A subprefeitura de São Miguel distribuiu um informativo assinado pelo prefeito Gilberto Kassab e seu assessor de imprensa, o jornalista Sérgio Rondino, onde criminaliza os moradores da região da Várzea do Rio Tietê. Eles informam que a Operação Defesa das Águas, conjunto de medidas da Prefeitura e do Governo do Estado para controlar e recuperar áreas de mananciais, faz um “combate severo às construções ilegais (…) para controlar as invasões”, exaltando a ação policial.

O material foi distribuído no último sábado, 12/09, na Paróquia Santa Rosa de Lima, durante uma reunião com os moradores sobre as desapropriações que ocorrerão em função da implantação do Parque Linear Várzeas do Tietê, que abrange vários municípios do estado de São Paulo.

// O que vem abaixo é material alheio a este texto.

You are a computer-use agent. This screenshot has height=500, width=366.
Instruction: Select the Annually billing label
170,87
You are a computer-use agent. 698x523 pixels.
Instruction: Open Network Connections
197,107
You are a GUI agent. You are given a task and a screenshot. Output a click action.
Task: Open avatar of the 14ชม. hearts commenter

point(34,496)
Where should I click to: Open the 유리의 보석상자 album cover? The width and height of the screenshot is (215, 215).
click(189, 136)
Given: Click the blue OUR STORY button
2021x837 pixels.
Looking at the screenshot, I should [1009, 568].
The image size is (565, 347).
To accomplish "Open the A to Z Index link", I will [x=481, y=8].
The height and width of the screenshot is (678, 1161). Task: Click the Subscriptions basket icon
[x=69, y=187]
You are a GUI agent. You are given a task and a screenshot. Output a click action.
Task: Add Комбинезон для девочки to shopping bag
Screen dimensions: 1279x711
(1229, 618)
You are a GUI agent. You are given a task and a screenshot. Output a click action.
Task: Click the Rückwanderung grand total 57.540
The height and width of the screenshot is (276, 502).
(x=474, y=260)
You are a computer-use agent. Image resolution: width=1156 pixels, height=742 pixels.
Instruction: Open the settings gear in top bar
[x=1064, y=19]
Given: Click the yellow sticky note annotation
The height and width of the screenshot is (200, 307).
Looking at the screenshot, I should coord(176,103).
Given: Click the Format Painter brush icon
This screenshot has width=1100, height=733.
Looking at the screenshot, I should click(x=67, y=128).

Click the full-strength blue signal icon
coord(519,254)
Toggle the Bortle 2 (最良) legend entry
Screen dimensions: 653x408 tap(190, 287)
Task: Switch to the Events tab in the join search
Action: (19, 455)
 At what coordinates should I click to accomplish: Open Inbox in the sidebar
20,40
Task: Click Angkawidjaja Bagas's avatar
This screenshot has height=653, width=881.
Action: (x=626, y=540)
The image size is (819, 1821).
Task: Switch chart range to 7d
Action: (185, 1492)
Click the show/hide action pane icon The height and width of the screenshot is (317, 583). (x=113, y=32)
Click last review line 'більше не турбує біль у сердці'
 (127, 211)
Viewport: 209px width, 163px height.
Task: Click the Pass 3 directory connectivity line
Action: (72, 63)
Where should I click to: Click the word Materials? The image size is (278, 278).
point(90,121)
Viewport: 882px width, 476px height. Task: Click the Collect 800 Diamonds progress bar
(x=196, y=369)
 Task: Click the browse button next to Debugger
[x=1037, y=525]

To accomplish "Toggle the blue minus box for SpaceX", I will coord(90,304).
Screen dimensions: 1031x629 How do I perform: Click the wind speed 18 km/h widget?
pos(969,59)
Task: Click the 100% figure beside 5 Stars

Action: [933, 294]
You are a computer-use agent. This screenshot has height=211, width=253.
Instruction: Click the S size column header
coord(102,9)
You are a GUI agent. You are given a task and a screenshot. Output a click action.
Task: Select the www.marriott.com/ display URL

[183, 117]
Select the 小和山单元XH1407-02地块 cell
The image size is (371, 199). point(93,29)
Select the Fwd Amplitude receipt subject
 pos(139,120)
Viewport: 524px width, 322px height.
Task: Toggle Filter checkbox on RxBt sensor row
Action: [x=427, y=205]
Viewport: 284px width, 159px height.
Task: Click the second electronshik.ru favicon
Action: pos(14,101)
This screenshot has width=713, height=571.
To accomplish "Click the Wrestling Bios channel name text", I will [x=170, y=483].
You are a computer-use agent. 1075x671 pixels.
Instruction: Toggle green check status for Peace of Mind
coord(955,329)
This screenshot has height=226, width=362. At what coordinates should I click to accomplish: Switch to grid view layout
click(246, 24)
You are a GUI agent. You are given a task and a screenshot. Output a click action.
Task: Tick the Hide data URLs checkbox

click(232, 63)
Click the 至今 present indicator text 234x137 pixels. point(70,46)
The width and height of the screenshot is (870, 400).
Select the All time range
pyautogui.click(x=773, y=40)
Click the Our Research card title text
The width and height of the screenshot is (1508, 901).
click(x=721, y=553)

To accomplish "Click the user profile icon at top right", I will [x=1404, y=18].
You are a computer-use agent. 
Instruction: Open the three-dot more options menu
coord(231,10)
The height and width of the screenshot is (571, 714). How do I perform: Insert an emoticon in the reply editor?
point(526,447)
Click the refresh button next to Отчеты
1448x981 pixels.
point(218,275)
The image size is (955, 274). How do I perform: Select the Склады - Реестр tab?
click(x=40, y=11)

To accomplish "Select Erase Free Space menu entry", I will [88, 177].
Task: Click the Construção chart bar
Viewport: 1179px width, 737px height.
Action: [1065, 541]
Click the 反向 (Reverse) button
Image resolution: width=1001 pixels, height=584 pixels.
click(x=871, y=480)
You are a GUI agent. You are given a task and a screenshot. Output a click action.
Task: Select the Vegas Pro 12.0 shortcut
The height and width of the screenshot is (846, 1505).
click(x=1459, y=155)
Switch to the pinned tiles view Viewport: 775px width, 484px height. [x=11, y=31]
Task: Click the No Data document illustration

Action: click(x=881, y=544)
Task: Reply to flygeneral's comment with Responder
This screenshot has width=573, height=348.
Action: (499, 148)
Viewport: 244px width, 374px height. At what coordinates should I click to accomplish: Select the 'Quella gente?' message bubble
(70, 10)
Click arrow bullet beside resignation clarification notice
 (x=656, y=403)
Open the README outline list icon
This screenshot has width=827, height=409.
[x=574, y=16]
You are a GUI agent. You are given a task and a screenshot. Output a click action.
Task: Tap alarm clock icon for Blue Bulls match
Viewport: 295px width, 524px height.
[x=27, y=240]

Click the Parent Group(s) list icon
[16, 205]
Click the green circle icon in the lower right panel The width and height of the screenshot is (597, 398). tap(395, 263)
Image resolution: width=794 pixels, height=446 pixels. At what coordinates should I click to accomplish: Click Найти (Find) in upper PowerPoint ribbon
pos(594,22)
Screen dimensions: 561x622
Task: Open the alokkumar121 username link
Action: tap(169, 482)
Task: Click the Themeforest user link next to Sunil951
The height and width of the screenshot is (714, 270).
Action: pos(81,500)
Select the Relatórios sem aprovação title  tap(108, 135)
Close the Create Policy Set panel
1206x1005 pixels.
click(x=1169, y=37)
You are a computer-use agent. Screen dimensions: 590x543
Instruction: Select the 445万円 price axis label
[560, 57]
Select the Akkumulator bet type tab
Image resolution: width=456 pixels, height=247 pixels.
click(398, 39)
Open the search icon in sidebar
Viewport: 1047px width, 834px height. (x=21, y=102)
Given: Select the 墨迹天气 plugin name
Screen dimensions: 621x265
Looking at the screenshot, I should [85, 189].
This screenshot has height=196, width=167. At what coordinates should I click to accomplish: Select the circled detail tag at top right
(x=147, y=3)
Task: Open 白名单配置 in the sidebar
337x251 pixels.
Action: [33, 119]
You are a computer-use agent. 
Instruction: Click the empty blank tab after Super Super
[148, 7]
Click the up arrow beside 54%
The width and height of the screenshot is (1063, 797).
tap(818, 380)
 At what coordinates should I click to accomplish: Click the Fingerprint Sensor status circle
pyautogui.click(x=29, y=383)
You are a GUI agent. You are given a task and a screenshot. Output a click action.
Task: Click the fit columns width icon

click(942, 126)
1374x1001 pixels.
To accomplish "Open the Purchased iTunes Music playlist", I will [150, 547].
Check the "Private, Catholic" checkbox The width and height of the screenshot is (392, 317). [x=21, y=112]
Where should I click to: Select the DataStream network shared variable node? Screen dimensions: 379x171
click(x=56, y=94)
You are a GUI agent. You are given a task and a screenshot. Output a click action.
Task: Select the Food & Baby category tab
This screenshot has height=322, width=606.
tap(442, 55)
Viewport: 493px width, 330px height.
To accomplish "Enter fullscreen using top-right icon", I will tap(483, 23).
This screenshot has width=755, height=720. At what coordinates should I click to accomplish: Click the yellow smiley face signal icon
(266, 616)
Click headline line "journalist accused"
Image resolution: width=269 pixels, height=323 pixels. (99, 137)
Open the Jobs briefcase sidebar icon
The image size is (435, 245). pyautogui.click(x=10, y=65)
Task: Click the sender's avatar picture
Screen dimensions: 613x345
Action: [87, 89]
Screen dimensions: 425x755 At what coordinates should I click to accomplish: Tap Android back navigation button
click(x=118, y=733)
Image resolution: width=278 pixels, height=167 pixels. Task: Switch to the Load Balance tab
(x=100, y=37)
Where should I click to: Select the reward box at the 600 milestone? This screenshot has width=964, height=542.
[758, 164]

Em razão da gravidade da cartilha, o deputado estadual Adriano Diogo (PT-SP), que estava presente na reunião, está elaborando uma representação contra a prefeitura que será encaminhada ao Ministério Público. “Kassab cria uma tensão popular pela desinformação e viola a Constituição Federal quando coloca o interesse público acima do interesse social”, afirma o parlamentar.

“O que eles fizeram foi uma contra-informação. Com fotos de demolição, trator e polícia, associadas a palavras como ‘crime’ e ‘invasão’, a cartilha cria o terror e não tem a intenção de informar”, continua Adriano Diogo.

A cartilha tem oito páginas, na capa a palavra ‘crime’ está em destaque e na contracapa tem imagens de guardas ambientais diante da demolição de casas. Tem ainda um disque denúncia para ‘denunciar despejo de entulho, invasões e loteamentos ilegais’. Para Adriano Diogo, isso coloca o povo contra o povo, criando uma guerra.

“É função do poder público fiscalizar. Estamos falando de casas que estão lá há mais de 10 anos, em bairros consolidados com ligações de água, luz e esgoto, além de escolas estaduais. Serra e Kassab não podem tratar essas famílias como criminosas, porque o poder público consentiu que elas se instalassem nesses locais”, afirma o parlamentar.

Adriano Diogo afirma ainda que a habitação é um direito garantido pela constituição e que esses moradores estão no exercício do seu direito. “Crime é demolir casas. Crime é estrangular as condições de sobrevivência desses moradores cortando sua água potável durante o dia. Crime é tratar trabalhadores e famílias inteirinhas, constituídas na maioria de negros, de pobres originárias do nosso processo de escravidão, como criminosos.”